1°) de lui accorder le bénéfice de l’aide juridictionnelle provisoire ;

2°) d’annuler les décisions du 29 février 2024 et 30 novembre 2023 par lesquelles le préfet du Val-de-Marne a refusé le renouvellement de son certificat de résidence algérien portant la mention « commerçant », l’a obligé à quitter le territoire français dans un délai de trente jours et a fixé le pays de destination ;

2°) d’enjoindre au préfet du Val-de-Marne, à titre principal, de lui délivrer un certificat de résidence algérien portant la mention « commerçant » sous astreinte de 100 euros par jour de retard à l’expiration d’un délai de 8 jours suivant la notification du jugement à intervenir ou, à défaut, de lui enjoindre de réexaminer sa situation dans le délai d’un mois à compter de la notification du jugement à intervenir, assortie d’une autorisation de travail dans un délai de huit jours à l’expiration d’un délai de 8 jours suivant la notification du jugement à intervenir

3°) dans l’hypothèse où l’aide juridictionnelle serait accordée à M. B..., de mettre à la charge de l’Etat la somme de 1 500 euros au profit de Me Trorial sur le fondement des articles 37 de la loi du 10 juillet 1991 et L. 761-1 du code de justice administrative, sous réserve qu’elle renonce à percevoir la part contributive de l’Etat au titre de l’aide juridictionnelle et, dans l’hypothèse où l’aide juridictionnelle serait refusée à M. B..., de mettre à la charge de l’Etat la somme de 1 500 euros à son profit sur le fondement de l’article L. 761-1 du code de justice administrative.

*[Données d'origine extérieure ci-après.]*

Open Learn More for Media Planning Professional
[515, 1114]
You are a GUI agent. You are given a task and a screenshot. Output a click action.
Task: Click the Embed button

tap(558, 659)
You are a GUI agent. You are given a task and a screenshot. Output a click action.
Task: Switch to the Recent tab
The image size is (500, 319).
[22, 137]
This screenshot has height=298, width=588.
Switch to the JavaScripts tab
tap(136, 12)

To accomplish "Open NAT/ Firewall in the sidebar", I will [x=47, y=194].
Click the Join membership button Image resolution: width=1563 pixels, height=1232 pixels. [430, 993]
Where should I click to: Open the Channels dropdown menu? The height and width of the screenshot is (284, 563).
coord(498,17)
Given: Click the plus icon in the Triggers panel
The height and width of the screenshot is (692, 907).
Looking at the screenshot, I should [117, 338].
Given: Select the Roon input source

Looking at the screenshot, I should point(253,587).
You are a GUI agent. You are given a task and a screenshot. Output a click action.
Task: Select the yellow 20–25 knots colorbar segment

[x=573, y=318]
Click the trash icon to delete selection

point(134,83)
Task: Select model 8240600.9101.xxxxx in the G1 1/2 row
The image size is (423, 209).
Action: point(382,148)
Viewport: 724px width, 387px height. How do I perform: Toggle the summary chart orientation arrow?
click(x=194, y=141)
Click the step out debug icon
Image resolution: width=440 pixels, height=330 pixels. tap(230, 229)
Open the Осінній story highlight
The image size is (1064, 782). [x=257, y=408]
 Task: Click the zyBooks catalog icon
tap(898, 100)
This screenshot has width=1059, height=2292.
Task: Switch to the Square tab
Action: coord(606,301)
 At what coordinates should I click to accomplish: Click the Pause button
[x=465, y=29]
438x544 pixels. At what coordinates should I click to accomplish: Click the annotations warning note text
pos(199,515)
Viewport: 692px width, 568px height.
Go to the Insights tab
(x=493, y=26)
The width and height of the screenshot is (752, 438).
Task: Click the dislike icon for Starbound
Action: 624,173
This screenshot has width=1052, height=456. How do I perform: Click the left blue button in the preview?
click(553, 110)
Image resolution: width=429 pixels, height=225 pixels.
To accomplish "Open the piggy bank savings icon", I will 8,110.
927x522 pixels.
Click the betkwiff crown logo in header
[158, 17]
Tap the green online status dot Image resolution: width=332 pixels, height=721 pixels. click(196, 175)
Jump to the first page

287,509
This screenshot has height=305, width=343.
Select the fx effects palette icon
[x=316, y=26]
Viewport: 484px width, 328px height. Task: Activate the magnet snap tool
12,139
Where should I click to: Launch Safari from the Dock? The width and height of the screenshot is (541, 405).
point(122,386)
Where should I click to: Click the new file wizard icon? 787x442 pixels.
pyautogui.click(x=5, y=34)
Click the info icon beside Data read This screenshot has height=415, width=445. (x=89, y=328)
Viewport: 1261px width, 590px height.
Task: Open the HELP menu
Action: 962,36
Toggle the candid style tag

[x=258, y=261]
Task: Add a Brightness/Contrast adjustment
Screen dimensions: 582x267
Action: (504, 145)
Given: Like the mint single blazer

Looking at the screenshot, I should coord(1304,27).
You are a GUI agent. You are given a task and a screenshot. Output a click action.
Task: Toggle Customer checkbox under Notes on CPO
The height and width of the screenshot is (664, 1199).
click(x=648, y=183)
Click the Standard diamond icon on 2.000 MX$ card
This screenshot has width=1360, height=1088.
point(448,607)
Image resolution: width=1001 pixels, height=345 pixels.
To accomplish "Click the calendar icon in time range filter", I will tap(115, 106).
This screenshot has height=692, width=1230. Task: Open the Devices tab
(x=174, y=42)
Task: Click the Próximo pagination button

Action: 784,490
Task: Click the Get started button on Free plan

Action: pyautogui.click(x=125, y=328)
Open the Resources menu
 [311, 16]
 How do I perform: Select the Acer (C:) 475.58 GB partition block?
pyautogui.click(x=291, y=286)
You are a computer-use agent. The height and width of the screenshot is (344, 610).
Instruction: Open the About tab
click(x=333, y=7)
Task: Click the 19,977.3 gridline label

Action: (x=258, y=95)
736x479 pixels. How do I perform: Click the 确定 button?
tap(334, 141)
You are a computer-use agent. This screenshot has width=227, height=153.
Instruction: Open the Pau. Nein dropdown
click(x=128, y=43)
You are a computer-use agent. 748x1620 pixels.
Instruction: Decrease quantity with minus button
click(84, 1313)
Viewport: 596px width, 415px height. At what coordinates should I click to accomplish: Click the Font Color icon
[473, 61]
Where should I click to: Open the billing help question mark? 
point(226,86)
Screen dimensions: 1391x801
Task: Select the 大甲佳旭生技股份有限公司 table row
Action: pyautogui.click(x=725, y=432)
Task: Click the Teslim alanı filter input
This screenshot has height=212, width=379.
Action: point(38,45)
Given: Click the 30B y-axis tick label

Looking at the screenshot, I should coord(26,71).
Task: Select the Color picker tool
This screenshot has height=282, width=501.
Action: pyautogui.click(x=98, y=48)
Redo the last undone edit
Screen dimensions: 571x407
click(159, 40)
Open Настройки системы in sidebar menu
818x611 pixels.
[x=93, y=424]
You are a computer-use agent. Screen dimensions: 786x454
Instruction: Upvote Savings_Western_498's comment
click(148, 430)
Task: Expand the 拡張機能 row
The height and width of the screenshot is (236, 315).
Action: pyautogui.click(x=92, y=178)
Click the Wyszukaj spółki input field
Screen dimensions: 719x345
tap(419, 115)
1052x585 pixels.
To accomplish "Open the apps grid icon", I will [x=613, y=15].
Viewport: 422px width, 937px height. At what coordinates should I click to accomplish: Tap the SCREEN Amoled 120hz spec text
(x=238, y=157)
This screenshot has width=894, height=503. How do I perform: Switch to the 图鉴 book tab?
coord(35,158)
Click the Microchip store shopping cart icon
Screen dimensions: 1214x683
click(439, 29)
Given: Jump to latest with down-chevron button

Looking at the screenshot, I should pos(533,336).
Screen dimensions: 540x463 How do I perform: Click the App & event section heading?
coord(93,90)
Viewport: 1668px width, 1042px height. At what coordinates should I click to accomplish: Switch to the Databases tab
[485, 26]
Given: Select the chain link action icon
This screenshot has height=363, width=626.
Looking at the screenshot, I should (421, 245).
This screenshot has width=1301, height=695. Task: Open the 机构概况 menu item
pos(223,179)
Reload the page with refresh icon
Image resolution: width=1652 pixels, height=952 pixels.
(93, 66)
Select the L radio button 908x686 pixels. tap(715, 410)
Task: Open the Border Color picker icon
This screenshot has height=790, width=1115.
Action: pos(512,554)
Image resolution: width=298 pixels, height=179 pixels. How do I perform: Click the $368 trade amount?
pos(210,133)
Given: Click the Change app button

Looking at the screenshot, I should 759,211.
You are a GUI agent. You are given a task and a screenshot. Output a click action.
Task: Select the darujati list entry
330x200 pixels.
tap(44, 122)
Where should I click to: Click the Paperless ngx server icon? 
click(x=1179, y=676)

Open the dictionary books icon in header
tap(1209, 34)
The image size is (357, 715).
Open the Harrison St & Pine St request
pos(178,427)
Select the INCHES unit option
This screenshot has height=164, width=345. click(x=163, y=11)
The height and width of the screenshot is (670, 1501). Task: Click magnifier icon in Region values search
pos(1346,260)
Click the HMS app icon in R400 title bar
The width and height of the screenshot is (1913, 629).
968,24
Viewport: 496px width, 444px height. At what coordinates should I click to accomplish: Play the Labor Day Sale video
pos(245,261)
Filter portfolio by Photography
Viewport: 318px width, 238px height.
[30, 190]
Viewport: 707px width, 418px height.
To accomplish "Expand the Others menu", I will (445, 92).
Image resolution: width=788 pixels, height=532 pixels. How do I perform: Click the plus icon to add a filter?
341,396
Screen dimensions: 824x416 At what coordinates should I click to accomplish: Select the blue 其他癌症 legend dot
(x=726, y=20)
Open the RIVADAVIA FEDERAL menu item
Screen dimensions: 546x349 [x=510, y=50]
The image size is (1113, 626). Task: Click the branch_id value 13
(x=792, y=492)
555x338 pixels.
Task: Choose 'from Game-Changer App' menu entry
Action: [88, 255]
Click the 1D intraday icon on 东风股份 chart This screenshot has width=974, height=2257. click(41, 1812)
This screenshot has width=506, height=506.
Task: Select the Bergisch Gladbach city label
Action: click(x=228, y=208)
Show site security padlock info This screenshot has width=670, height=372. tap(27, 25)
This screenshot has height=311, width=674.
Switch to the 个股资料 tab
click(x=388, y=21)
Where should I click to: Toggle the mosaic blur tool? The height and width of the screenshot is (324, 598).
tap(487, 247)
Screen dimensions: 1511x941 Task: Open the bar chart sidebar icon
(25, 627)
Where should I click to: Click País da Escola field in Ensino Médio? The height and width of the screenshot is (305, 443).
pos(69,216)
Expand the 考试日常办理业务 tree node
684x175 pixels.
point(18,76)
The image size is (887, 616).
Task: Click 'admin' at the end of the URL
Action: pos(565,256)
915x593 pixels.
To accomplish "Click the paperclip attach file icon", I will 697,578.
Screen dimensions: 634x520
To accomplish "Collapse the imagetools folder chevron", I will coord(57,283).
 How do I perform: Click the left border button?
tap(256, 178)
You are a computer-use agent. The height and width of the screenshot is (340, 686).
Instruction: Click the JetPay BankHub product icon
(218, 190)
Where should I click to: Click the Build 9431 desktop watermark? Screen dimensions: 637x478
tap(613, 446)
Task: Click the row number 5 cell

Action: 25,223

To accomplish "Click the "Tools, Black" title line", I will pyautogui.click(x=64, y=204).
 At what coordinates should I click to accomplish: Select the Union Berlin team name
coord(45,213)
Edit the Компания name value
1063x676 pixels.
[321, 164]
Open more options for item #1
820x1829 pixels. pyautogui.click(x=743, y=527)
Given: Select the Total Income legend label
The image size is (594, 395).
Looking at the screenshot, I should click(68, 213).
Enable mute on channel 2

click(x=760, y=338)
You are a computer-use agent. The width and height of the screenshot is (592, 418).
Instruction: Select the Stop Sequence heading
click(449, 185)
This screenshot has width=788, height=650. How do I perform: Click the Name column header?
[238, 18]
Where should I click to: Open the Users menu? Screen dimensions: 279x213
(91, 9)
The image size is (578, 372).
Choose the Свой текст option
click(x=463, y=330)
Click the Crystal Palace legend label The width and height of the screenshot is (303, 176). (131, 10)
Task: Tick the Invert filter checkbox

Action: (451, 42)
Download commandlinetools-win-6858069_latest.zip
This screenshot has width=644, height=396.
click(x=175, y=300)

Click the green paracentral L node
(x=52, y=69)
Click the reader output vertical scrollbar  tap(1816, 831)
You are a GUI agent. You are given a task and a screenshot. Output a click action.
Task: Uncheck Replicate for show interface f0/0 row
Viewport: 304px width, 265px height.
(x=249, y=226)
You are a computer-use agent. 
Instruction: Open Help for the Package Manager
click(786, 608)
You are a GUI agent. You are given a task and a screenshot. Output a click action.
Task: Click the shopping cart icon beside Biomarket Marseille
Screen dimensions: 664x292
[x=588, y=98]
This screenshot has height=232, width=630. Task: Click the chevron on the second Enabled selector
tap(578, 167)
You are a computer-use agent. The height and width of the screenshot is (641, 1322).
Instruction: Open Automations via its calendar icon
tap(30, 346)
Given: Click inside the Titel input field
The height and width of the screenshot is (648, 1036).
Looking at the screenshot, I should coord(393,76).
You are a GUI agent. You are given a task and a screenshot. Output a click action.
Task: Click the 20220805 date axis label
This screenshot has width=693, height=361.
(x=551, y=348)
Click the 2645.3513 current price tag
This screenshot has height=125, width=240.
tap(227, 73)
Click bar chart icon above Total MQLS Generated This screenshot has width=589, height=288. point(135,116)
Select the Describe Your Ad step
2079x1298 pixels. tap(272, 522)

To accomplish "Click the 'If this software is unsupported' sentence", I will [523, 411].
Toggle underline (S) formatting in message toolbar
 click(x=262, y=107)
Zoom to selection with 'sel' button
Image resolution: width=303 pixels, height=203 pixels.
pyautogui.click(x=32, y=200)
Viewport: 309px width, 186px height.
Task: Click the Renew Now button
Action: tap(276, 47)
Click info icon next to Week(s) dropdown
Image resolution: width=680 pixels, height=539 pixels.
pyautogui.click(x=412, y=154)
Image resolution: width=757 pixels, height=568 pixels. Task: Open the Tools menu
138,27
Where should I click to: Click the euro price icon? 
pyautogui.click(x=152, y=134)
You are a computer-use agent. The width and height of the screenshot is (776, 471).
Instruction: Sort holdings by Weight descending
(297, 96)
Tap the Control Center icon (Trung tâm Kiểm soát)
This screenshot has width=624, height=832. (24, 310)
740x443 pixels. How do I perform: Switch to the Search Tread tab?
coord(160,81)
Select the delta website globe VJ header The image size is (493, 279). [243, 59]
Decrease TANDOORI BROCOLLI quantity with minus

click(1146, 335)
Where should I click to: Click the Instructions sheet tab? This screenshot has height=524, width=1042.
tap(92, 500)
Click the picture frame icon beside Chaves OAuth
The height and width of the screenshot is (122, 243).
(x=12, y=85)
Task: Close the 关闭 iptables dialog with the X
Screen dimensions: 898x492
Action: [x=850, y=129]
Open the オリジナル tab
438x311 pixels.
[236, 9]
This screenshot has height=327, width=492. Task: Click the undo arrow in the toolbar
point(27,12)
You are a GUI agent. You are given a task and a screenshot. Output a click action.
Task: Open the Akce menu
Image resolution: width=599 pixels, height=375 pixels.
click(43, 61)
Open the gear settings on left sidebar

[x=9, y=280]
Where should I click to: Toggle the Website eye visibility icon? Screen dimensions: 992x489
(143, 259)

Par un mémoire en défense, enregistré le 16 février 2026, le préfet du Val-de-Marne conclut à ce qu’il n’y a plus lieu à statuer compte tenu de la délivrance d’un certificat de résidence algérien d’un an.

Par un mémoire, enregistré le 23 février 2026, M. B... se désiste de ses conclusions à fin d’annulation et d’injonction sous astreinte à l’exception de sa demande de frais irrépétibles.

Par une décision du 19 juin 2024, le bureau d’aide juridictionnelle près le tribunal judiciaire de Melun a accordé le bénéfice de l’aide juridictionnelle totale à M. B....

Vu les autres pièces du dossier.

Vu le code de justice administrative.

Considérant ce qui suit :


1. Aux termes de l'article R. 222-1 du code de justice administrative : « Les présidents de tribunal administratif (…), les premiers vice-présidents des tribunaux (…), le vice-président du tribunal administratif de Paris, les présidents de formation de jugement des tribunaux (…) et les magistrats ayant une ancienneté minimale de deux ans et ayant atteint au moins le grade de premier conseiller désignés à cet effet par le président de leur juridiction peuvent, par ordonnance : (…) / 1( Donner acte des désistements (…) / 5° Statuer sur les requêtes qui ne présentent plus à juger de questions autres que la condamnation prévue à l’article L. 761-1 ou la charge des dépens (…) ».

2.
Par un mémoire, enregistré le 23 février 2026, M. B... déclare se désister purement et simplement de ses conclusions à fin d’annulation et à fin d’injonction. Ce désistement d’instance est pur et simple. Rien ne s’oppose à ce qu’il en soit donné acte.

Sur les frais liés à l’instance :


3. Dans les circonstances de l’espèce, il y a lieu de mettre à la charge de l’Etat une somme de 1 000 euros à verser à Me Trorial au titre des articles L. 761-1 du code de justice administrative et 37 de la loi du 10 juillet 1991, sous réserve qu’elle renonce à percevoir la somme correspondant à la part contributive de l’Etat au titre de l’aide juridictionnelle.

O R D O N N E :

Article 1er : Il est donné acte du désistement des conclusions à fin d’annulation et d’injonction présentées par M. B... dans sa requête.

Article 2 : L’Etat versera à Me Trorial une somme de 1 000 euros sur le fondement des articles L 761-1 du code de justice administrative et 37 de la loi du 10 juillet 1991, sous réserve qu’elle renonce à percevoir la somme correspondant à la part contributive de l’Etat au titre de l’aide juridictionnelle.

Article 3 : La présente ordonnance sera notifiée à M. A... B... et au préfet du Val-de-Marne.

Fait à Melun, le 26 mars 2026

La présidente de la 10ème chambre,


Signé : M. C...


La République mande et ordonne au préfet du Val-de-Marne, en ce qui le concerne ou à tous commissaires de justice à ce requis en ce qui concerne les voies de droit commun, contre les parties privées, de pourvoir à l'exécution de la présente décision.